== Source data ==
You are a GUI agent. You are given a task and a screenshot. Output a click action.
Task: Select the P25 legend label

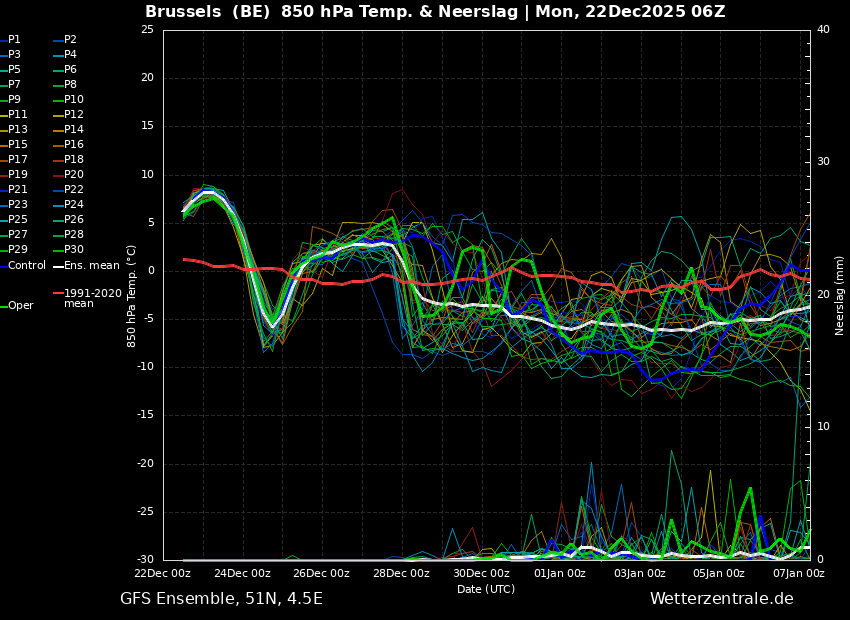pos(18,220)
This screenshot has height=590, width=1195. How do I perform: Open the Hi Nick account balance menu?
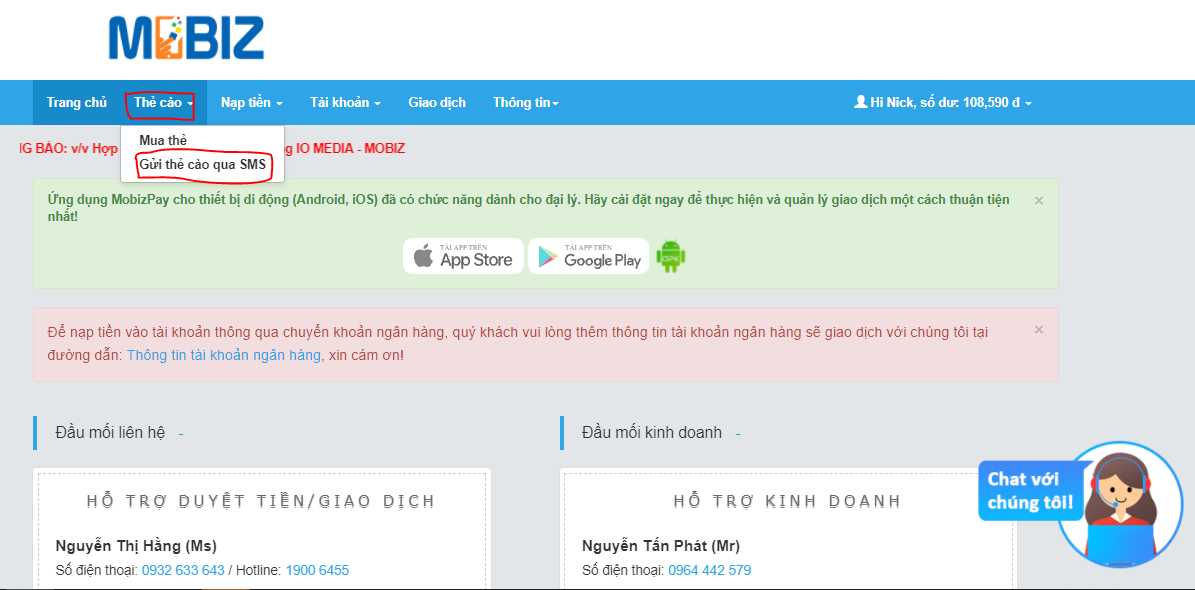(942, 103)
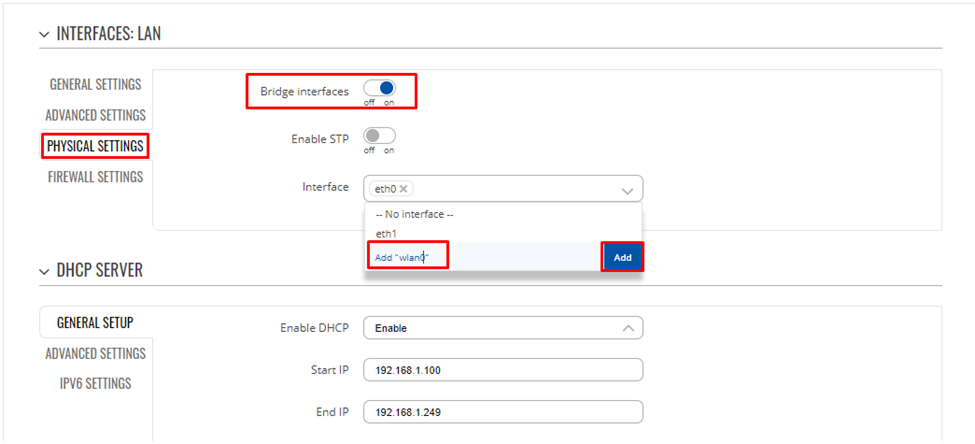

== Problem ==
Leave the pictures out and copy the rest of the data exactly.

== Result ==
You are a GUI agent. You are given a task and a screenshot. Output a click action.
Task: Select the P25 legend label

pos(18,220)
This screenshot has height=590, width=1195. How do I perform: Open the Hi Nick account balance menu?
(942, 103)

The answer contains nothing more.